**DIRECTIONS FOR THIS TASK:**
Extract, without any change, the part of the text below on filing an Indiana transfer on death deed that runs from "Walking out of" to "stubborn Hoosier determination.".

**PASSAGE FOR REVIEW:**
# # # #
The Trap: Why Immediate Filing Isn’t Always a Win
There is a common piece of advice in many DIY legal guides that tells you to file your TOD deed immediately to 'get it over with.' However, while researching the Indiana Transfer on Death Property Act (IC 32-17-14), I stumbled upon a nuance that most generic guides skip. Filing a TOD deed can sometimes have unintended consequences if you aren't careful about timing. While it doesn't technically transfer ownership until death, some local agencies or insurance providers might see a recorded deed and get confused about the current owner's status. More importantly, I discovered that in some situations, a TOD deed could interact poorly with Medicaid long-term care benefits.
In Indiana, Medicaid has a five-year lookback period for asset transfers. While a TOD deed is generally not considered a 'transfer' because the owner keeps full control until they pass away, some people mistakenly use other types of deeds, like a Quitclaim, which can trigger immediate tax liabilities or disqualify a parent from essential benefits. Even with a TOD deed, you have to be sure it is recorded in the county recorder's office before the owner's death to be legally valid. I decided to wait until we had finished the kitchen renovation to file, just to keep the title 'clean' for the contractors and the permits. It was a strategic pause that I wouldn't have known to take if I hadn't read the fine print of the Indiana statutes myself. I am not a lawyer, of course, and if your estate is worth more than a half-million dollars or involves a blended family, you should definitely have an attorney look at your draft. But for our suburban house and my mother's simple wishes, the DIY route felt right.
The Final Trip to the County Recorder
Just a few weeks ago, I finally took the printed document to a local notary. I watched as she pressed her stamp onto the page, and I felt the cool, smooth texture of the embossed notary seal under my thumb as I checked the document one last time. It felt official. It felt like protection. From there, I drove to the county building. The filing fee was less than the cost of a new hardcover bestseller, a far cry from the hourly rates I had been quoted by the firms downtown. I handed the clerk the deed, she scanned it into their system, and she handed it back with a timestamp and a recording number.
Walking out of the county recorder's office with that stamped document in hand, I felt a weight lift. We had secured the house’s future for the cost of a notary and a filing fee, all from the kitchen table. My mother can rest easy knowing her home won't be tied up in court for months or years. If you are handling similar tasks for your own family, you might also want to create a legal power of attorney for aging parents without a lawyer to make sure the rest of their affairs are just as organized. It takes some patience and a lot of reading, but for a librarian used to chasing down facts, it was the most rewarding reference project I have ever completed. My father would have liked that I did it myself, sitting at his table, with a fresh pot of coffee and a bit of stubborn Hoosier determination.
# # # #
**DATA UNDER STUDY:**
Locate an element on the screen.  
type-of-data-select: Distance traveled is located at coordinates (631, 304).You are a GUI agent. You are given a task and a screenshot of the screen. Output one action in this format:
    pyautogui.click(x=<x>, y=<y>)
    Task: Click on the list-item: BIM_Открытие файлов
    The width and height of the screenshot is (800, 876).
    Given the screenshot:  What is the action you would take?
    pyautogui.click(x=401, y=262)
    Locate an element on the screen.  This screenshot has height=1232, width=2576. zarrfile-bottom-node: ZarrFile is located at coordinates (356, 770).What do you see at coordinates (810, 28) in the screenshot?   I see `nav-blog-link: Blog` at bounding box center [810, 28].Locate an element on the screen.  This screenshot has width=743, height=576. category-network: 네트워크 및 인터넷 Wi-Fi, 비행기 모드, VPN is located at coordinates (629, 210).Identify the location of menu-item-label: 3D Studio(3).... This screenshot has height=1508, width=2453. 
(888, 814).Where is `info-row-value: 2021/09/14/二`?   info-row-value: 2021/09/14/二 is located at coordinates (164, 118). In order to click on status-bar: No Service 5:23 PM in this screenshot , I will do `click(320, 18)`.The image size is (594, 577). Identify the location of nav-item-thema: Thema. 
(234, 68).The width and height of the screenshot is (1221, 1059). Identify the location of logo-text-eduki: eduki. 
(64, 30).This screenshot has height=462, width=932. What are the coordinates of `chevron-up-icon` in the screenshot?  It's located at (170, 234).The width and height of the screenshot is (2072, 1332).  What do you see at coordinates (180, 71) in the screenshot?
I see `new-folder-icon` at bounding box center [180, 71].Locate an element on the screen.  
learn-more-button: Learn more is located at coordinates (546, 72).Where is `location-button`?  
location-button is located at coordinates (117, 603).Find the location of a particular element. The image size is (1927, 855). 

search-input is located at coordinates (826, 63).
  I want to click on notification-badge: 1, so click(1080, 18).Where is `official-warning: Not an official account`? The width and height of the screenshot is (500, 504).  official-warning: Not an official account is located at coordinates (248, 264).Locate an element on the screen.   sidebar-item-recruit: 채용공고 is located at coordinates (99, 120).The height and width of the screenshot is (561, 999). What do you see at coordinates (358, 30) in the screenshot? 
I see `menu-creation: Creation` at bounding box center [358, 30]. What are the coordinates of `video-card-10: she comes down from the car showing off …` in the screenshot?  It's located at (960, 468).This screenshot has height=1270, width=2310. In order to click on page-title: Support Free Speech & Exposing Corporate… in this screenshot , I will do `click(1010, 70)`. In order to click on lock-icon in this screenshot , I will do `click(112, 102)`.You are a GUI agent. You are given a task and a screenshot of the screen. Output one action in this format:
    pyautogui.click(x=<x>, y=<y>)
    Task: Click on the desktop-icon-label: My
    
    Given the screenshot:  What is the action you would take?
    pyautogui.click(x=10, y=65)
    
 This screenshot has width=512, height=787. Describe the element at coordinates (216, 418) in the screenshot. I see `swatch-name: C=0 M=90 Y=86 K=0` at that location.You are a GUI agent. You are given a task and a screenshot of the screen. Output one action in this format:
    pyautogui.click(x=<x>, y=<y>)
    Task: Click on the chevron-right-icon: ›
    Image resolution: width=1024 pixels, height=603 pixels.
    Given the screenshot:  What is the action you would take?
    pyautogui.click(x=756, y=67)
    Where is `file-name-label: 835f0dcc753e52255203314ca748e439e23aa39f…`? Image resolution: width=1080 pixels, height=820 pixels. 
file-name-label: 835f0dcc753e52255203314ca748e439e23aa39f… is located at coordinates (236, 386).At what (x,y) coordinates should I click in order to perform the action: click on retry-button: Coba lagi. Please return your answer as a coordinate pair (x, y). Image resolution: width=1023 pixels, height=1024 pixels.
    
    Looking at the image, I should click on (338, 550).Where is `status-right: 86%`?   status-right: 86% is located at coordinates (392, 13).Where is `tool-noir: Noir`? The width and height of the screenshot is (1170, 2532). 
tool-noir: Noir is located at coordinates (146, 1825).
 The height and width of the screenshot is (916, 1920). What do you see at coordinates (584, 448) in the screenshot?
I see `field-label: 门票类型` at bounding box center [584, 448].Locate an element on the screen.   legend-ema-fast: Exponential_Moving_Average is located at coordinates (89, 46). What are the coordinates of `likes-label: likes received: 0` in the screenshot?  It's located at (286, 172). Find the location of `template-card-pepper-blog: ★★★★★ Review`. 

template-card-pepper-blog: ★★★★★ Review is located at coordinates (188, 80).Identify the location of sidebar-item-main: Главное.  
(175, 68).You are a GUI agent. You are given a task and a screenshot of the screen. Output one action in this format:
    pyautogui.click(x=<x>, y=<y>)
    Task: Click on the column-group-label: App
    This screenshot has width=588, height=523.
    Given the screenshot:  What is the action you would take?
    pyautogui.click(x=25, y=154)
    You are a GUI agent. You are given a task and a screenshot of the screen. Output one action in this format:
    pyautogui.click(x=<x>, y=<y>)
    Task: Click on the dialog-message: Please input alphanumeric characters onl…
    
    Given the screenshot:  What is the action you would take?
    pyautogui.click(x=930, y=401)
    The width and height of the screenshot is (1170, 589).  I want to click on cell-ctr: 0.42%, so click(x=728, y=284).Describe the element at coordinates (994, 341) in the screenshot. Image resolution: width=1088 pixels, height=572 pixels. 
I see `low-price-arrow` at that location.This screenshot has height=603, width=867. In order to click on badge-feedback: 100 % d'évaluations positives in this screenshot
# # # #
**OUTPUT OF THE TASK:**
Walking out of the county recorder's office with that stamped document in hand, I felt a weight lift. We had secured the house’s future for the cost of a notary and a filing fee, all from the kitchen table. My mother can rest easy knowing her home won't be tied up in court for months or years. If you are handling similar tasks for your own family, you might also want to create a legal power of attorney for aging parents without a lawyer to make sure the rest of their affairs are just as organized. It takes some patience and a lot of reading, but for a librarian used to chasing down facts, it was the most rewarding reference project I have ever completed. My father would have liked that I did it myself, sitting at his table, with a fresh pot of coffee and a bit of stubborn Hoosier determination.